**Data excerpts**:
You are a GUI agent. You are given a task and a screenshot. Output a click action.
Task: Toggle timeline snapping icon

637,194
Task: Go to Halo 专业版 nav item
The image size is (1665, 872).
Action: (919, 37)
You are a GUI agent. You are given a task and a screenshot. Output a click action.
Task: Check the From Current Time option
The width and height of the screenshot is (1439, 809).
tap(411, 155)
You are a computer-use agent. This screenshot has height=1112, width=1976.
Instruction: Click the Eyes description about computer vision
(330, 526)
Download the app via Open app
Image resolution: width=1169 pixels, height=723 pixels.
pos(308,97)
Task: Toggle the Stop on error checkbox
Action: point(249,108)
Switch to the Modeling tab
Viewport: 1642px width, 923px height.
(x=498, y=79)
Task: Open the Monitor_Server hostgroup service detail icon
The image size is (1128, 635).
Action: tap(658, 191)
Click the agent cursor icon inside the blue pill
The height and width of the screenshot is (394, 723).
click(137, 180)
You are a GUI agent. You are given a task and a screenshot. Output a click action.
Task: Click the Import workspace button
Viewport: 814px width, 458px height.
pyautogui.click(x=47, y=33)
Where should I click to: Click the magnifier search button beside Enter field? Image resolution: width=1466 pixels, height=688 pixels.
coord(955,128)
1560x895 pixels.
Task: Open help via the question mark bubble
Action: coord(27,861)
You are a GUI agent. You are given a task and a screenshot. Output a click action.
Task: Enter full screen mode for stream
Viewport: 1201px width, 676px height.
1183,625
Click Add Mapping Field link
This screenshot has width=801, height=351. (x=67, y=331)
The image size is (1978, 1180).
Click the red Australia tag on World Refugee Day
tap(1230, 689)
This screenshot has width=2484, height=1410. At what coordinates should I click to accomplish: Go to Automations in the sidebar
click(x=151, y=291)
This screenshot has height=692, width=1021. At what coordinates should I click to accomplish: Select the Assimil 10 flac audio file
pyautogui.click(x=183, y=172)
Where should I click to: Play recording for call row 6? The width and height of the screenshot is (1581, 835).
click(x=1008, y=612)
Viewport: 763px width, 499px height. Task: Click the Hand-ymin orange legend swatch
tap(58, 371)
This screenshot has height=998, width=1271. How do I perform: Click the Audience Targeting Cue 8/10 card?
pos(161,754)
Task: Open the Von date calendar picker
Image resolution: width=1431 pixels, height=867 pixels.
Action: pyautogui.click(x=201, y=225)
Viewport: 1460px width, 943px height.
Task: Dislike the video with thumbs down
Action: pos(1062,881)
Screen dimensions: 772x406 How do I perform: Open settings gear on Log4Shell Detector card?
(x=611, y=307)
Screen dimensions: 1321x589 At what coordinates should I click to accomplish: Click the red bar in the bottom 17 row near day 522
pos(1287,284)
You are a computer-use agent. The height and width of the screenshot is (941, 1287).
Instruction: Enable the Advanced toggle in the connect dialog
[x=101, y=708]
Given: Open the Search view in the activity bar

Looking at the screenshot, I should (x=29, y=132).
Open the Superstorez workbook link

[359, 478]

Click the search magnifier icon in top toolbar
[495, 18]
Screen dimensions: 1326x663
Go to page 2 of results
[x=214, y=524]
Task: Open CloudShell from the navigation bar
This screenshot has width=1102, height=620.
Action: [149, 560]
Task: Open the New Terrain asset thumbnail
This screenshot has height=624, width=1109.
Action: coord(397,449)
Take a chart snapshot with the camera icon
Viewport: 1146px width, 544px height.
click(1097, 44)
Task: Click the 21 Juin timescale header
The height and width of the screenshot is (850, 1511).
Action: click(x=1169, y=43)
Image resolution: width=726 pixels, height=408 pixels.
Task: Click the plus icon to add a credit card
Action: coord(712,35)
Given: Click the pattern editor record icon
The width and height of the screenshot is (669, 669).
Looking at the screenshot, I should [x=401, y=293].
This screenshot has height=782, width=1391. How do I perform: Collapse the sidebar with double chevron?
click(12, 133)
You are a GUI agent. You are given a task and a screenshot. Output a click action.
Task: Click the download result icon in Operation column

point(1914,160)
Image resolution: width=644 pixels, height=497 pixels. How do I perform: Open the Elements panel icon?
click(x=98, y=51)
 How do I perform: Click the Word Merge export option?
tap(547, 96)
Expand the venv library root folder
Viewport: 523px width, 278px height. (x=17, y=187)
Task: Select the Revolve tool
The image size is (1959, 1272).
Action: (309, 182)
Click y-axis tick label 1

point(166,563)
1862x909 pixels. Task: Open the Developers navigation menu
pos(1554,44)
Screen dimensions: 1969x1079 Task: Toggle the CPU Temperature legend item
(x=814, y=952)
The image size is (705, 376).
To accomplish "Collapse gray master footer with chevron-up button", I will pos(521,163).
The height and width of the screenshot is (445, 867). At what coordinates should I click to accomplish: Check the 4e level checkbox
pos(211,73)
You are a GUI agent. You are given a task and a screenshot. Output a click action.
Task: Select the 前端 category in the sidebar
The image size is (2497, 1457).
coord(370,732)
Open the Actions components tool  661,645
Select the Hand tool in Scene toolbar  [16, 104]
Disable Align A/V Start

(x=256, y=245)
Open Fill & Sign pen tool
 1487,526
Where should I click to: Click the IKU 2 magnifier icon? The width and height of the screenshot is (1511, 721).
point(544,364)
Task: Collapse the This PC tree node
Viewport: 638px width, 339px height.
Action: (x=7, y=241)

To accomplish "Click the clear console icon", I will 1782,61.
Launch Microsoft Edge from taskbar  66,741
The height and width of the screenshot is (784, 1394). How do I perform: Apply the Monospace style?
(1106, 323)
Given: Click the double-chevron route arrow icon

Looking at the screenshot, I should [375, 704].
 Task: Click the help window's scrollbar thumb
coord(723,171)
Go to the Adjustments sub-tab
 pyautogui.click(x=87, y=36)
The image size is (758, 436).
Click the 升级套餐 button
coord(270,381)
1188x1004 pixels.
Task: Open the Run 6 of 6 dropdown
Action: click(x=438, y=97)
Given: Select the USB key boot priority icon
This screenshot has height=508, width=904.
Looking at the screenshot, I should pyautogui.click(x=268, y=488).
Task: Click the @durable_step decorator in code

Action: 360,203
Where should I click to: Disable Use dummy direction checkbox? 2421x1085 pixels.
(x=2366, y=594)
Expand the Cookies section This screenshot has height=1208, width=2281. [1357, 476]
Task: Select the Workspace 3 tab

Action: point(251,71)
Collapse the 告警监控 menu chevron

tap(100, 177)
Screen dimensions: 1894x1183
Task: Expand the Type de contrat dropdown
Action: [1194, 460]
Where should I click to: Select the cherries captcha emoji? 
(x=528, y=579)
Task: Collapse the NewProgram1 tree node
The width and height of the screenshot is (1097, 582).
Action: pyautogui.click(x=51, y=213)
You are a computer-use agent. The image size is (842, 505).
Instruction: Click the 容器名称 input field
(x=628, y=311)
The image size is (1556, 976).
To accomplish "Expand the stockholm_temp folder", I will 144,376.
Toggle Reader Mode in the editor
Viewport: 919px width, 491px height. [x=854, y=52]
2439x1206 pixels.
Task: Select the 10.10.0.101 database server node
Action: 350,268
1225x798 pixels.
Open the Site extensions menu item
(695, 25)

**REQUIREMENT**: If a line in the entries contains "will", copy it.

**SOLUTION FOR THIS TASK**:
To accomplish "Collapse gray master footer with chevron-up button", I will pos(521,163).
To accomplish "Click the clear console icon", I will 1782,61.
To accomplish "Expand the stockholm_temp folder", I will 144,376.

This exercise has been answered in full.